Wish me luck—I may need it.
As of today I sit at 10,601 words written on the month of March, keeping with my thousand words a day goal. I’m still holding strong and looking to continue doing so.
So far for the year I sit at 101,587 words. I think that’s a good number. What do you think?
Don’t forget I have an interview up at SNM Horror Magazine. I know many of you will want to read the Romero interview, but if you can read it and then the next two interviews you will see my ugly mug, donning my always there sunglasses and then my interview. It’s a fun read and Kasandora Lilith asked some great questions.

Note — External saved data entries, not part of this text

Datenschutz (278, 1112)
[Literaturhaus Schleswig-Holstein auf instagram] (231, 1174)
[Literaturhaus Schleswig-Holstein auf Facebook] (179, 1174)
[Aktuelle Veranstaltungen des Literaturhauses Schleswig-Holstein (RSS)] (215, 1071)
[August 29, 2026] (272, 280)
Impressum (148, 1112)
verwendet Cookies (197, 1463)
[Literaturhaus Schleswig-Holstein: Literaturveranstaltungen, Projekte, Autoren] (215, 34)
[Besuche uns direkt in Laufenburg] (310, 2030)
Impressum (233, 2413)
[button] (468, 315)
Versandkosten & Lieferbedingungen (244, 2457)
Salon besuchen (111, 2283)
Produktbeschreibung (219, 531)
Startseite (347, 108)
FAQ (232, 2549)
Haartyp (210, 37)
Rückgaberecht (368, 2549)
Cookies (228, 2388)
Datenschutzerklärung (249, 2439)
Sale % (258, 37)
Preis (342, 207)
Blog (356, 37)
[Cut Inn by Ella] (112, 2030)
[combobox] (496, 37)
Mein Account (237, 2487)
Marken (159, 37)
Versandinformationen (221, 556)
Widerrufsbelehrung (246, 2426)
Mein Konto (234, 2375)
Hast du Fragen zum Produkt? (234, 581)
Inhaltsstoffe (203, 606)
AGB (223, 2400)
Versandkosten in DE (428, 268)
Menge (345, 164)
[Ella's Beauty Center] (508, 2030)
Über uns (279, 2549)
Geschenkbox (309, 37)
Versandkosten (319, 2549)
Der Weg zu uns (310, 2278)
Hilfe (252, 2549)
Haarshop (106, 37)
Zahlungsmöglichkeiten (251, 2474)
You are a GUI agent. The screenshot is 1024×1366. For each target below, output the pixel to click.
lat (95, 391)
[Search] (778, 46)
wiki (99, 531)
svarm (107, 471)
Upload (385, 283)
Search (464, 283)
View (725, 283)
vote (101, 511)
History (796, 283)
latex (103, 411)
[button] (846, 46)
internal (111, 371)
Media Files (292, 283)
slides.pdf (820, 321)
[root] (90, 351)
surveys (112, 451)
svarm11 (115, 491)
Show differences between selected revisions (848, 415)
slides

You can find it here: SNM Horror Magazine Interview
A couple of other notes and I’ll be off.
I received a couple of acceptances in the last few days. I’m pretty stoked about both of them. The first one is my short story, “I Carved Her Name Upon My Skin,” to Sinister Tales. It’s slated to debut on April 15th. As the date gets closer I’ll keep you updated on where it can be purchased.
The other acceptance is to a place I’ve wanted to get into ever since I heard of them: Every Day Fiction. They accepted my story, Losing Grandma, for publication. As soon as I know the date, I’ll let you all know.
That’s about it for now. I’m tired and have a few other things to do. For now I’m AJ and I’m out.